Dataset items
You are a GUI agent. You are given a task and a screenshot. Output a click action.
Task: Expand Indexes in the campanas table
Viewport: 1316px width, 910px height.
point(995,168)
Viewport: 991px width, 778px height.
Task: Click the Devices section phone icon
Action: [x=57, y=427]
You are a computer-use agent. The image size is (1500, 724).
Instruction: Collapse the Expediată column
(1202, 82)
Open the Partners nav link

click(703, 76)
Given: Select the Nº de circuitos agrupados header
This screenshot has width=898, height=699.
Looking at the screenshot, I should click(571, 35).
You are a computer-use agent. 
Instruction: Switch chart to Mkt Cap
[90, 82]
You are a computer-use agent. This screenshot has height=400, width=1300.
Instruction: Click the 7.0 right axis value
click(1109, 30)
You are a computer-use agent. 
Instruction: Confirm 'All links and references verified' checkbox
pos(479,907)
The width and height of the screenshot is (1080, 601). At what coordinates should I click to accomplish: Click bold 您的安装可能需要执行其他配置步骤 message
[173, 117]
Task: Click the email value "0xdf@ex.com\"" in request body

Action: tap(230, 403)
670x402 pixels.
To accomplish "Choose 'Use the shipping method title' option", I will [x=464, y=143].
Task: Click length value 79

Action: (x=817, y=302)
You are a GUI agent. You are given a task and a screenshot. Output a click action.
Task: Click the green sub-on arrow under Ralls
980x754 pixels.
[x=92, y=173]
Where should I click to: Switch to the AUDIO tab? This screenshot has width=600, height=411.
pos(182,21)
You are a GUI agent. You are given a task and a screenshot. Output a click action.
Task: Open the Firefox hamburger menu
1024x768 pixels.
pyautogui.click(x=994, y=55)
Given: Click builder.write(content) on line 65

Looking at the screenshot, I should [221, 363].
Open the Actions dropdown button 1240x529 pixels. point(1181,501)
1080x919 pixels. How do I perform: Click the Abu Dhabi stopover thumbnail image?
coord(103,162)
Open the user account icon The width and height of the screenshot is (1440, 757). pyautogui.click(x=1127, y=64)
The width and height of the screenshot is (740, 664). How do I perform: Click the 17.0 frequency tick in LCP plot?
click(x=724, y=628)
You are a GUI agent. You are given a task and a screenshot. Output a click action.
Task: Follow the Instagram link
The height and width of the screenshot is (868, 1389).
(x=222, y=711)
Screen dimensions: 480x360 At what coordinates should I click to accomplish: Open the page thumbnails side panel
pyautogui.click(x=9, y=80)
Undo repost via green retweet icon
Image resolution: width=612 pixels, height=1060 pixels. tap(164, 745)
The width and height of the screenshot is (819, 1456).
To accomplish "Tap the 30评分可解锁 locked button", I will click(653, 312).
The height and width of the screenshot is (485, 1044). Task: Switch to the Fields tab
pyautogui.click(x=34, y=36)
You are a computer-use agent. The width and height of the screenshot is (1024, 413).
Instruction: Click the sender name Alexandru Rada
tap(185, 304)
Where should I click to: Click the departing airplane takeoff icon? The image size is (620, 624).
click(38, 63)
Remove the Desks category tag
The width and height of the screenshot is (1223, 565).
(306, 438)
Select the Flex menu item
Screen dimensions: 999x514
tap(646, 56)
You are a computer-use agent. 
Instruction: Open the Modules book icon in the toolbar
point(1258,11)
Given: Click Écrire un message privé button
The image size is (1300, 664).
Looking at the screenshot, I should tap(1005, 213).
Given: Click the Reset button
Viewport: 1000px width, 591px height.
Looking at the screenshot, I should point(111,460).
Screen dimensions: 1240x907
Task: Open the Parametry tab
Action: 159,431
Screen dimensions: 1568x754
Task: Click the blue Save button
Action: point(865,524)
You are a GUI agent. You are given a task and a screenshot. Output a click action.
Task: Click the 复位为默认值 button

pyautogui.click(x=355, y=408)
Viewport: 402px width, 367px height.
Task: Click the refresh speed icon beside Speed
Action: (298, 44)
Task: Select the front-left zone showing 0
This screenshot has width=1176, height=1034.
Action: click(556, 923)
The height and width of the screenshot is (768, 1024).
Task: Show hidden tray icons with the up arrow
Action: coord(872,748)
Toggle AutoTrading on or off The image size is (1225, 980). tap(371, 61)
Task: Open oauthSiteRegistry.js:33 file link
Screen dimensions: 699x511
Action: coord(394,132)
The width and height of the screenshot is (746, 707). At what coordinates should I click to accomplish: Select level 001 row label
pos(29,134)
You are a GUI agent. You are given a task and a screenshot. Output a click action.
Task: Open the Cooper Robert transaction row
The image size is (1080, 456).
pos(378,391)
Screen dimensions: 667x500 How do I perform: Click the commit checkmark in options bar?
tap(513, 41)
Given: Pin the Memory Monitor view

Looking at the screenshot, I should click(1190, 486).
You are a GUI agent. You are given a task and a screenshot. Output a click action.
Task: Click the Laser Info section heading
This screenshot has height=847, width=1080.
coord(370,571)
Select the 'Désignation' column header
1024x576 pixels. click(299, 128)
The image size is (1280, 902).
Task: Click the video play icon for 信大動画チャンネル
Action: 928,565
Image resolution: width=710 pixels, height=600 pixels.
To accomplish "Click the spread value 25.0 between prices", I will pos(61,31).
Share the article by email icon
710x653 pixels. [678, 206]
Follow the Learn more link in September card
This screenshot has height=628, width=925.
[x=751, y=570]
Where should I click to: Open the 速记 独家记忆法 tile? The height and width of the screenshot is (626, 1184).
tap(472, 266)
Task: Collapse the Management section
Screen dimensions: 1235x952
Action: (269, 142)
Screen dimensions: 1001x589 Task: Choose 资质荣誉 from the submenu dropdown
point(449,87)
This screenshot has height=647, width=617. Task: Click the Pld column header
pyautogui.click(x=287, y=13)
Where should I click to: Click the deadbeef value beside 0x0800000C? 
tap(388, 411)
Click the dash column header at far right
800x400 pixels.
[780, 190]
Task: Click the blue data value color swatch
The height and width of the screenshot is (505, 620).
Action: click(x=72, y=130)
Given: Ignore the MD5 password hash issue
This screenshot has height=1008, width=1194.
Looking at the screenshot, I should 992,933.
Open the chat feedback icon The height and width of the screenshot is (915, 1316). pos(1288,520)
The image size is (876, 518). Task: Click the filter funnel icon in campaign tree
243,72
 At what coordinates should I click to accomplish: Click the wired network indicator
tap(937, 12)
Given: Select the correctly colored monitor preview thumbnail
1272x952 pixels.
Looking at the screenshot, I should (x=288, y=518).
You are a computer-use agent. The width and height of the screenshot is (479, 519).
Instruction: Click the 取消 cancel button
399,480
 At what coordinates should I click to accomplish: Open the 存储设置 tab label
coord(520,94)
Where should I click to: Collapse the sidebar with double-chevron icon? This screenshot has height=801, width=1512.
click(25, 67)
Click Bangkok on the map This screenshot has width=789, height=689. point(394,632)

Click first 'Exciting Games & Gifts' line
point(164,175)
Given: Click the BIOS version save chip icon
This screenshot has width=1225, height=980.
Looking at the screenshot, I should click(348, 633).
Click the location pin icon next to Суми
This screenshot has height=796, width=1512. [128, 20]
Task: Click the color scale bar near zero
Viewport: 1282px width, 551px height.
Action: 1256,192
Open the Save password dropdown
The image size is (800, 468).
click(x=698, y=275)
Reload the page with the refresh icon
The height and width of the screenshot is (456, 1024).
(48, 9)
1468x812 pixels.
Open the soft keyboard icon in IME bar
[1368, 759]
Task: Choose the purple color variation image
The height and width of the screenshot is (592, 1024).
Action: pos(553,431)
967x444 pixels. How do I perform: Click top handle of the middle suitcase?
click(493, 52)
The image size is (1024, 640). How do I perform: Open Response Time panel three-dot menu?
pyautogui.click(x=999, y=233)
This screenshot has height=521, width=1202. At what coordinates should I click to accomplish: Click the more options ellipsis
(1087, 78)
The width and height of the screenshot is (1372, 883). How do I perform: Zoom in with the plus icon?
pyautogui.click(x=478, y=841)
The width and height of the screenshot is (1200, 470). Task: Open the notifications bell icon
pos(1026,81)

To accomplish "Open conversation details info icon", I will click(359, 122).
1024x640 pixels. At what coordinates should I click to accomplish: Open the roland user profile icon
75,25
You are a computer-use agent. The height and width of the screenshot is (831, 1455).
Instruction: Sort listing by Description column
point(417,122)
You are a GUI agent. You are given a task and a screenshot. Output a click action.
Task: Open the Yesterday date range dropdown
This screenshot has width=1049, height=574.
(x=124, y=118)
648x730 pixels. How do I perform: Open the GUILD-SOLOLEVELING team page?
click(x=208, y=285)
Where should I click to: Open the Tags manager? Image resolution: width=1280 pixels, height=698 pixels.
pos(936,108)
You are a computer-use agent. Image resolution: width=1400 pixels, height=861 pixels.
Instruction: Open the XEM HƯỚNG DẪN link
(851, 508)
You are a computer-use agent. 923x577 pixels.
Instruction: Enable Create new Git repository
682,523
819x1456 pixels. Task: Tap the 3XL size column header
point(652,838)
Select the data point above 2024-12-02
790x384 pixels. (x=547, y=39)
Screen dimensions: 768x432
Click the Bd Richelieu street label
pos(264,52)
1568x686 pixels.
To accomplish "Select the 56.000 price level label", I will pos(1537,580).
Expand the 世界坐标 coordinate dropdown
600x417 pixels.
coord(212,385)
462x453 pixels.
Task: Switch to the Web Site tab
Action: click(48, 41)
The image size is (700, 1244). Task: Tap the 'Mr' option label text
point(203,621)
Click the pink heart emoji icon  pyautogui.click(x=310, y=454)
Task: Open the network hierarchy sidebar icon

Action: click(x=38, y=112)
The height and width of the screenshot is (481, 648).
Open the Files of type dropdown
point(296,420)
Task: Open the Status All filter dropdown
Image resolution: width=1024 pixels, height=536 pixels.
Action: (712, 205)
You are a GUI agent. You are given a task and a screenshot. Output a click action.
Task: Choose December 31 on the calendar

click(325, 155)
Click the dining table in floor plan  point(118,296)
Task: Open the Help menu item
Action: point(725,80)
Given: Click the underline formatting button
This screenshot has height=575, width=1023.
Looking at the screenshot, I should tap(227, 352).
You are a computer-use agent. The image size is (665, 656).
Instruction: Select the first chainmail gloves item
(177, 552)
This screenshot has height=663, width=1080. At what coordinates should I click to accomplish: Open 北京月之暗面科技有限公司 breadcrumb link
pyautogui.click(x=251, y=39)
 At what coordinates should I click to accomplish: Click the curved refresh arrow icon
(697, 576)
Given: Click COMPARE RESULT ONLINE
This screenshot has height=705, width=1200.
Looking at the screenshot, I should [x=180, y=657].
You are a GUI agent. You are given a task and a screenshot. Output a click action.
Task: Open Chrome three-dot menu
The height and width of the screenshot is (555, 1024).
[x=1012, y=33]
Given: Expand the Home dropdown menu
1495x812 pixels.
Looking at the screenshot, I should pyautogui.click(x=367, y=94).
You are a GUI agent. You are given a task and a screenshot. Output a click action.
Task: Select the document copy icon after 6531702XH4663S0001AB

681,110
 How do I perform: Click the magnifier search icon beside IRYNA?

▶ [What the exercise asks]: From the entries, report each line that includes the word "will".

▶ [Answer area]:
To accomplish "Choose 'Use the shipping method title' option", I will [x=464, y=143].
To accomplish "Tap the 30评分可解锁 locked button", I will click(653, 312).
To accomplish "Click the spread value 25.0 between prices", I will pos(61,31).
To accomplish "Open conversation details info icon", I will click(359, 122).
To accomplish "Select the 56.000 price level label", I will pos(1537,580).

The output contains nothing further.